The postponed target date had already been criticised on the ground that it would make it difficult before the invasion effectively to shift the centre of gravity of our preparations from West to East. The decision to represent the Pas de Calais operation, after the real invasion had been hunched, as the main one placed another difficulty in the way of pursuing the ‘postponement’ theme. If, before the invasion, we sought to show ourselves weak and unprepared, what would be left to carry out the second and greater invasion when the first and lesser attack was seen to have engaged the bulk of our forces? From this point of view the proposal to increase the invading force to fifty divisions was an advantage. But this advantage was cancelled by encouraging a belief in the later target date through a simulated reduction of our strength before D Day. The only way of bringing the two stories into line would have been to suggest a very greatly accelerated rate of reinforcement from the United States between the beginning of June and the date chosen for the imaginary assault. But this would have placed a wholly unrealistic burden on shipping space. FORTITUDE sought a partial escape from this impasse by dropping the story of an actual reduction in strength and relying solely on the argument of incomplete training. ‘In order to emphasise a later target date of 15th July, 1944, we should minimise the state of preparedness of the NEPTUNE forces by misleading the enemy about their state of training, organisation, equipment and their location.’31 For the rest the gap was to be closed by the arrival of American divisions during the operation. This, however, was no real solution, for ill-trained troops could be regarded as little better than no troops. Thus the policy of postponement militated at once against the diversion of the enemy’s attention from Normandy before the invasion and against the promotion of belief in a greater assault against the Pas de Calais after the invasion. To this unsolved problem we shall return.

FORTITUDE received the approval of the Combined Chiefs of Staff on 26th February, 1944. The draft Appendix ‘Y’ plan, which had been in the hands of the Joint Commanders for two months, was now relegated to the status of a staff study.

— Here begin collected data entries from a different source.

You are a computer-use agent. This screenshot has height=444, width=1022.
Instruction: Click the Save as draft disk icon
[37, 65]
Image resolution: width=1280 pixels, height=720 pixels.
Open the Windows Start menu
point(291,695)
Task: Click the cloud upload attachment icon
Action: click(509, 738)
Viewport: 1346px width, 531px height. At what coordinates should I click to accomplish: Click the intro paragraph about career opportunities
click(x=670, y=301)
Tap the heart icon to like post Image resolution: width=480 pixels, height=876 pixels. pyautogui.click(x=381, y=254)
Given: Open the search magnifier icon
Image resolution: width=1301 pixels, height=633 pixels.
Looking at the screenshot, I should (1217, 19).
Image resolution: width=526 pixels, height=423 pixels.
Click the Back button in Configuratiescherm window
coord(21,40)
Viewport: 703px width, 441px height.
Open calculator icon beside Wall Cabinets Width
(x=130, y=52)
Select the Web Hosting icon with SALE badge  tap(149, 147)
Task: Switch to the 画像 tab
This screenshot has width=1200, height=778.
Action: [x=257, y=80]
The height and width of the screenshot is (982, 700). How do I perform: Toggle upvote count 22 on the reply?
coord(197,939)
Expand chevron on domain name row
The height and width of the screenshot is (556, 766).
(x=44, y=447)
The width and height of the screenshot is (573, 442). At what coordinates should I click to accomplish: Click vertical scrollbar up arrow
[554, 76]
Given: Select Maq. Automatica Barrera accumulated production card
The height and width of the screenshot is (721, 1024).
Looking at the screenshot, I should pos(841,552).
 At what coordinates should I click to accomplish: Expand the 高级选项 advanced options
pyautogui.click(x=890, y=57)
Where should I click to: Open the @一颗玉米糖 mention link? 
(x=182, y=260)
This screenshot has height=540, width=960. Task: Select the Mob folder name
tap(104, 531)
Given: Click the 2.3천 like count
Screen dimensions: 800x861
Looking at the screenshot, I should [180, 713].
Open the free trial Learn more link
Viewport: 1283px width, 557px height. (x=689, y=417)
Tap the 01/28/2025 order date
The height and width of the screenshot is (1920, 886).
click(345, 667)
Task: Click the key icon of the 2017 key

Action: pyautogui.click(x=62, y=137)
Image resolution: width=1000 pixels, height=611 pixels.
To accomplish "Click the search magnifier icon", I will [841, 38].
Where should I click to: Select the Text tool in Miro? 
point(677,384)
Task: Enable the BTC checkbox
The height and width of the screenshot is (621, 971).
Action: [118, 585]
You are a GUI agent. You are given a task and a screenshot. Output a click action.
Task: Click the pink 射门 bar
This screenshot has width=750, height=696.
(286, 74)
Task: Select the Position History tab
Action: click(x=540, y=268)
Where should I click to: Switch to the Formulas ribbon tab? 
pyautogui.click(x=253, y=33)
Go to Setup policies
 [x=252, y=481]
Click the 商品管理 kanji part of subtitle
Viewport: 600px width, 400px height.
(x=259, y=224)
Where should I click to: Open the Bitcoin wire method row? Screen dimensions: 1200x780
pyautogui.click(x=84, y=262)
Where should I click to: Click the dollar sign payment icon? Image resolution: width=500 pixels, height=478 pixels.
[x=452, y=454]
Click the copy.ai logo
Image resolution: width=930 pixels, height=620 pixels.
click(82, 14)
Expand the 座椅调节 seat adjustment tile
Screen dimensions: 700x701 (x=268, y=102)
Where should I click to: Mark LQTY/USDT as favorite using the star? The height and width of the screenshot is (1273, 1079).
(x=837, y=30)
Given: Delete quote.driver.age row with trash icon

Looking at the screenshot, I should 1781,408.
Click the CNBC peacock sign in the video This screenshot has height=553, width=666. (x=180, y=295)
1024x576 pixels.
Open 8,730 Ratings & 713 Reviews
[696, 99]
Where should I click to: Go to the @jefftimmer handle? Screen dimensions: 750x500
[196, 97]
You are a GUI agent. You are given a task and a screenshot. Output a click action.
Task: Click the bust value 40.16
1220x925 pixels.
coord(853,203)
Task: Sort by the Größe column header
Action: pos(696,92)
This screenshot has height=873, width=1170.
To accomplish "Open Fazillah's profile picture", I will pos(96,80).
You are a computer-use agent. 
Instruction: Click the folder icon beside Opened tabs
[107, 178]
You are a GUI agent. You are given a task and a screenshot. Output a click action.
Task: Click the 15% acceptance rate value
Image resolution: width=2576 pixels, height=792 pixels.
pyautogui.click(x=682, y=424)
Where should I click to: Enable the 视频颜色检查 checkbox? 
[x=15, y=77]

Finally it remains to be seen how command and control of the two major threats comprised in FORTITUDE were apportioned. The responsibility for co-ordinating and controlling the execution of the plan as a whole was retained by the Supreme Commander. On the other hand, it was considered that OVERLORD and its tactical cover plan, the threat to the Pas de Calais, were so interdependent that the commanders responsible for the detailed planning of the one should also have charge of the other.32 On these grounds the FORTITUDE directive of 26th February, 1944, laid down that: ‘The Allied Naval Commander, Expeditionary Force, the Commander-in-Chief, 21 Army Group and the Air Commander-in-Chief, Allied Expeditionary Air Force, will be responsible to the Supreme Commander for directing towards the Pas de Calais the threat created by the forces under their control and for concealing the state of readiness of these forces so as to indicate NEPTUNE D plus forty-five as the real target date. They will also be responsible for making preparations to continue the threat against the Pas de Calais.’33 When the bridgehead was established, these responsibilities would revert to SHAEF.

Conduct of the Norwegian campaign34 and control of the arrangements for reoccupying the abandoned sectors were retained by SHAEF, who also reserved to itself the handling of controlled leakage in respect of all three operations.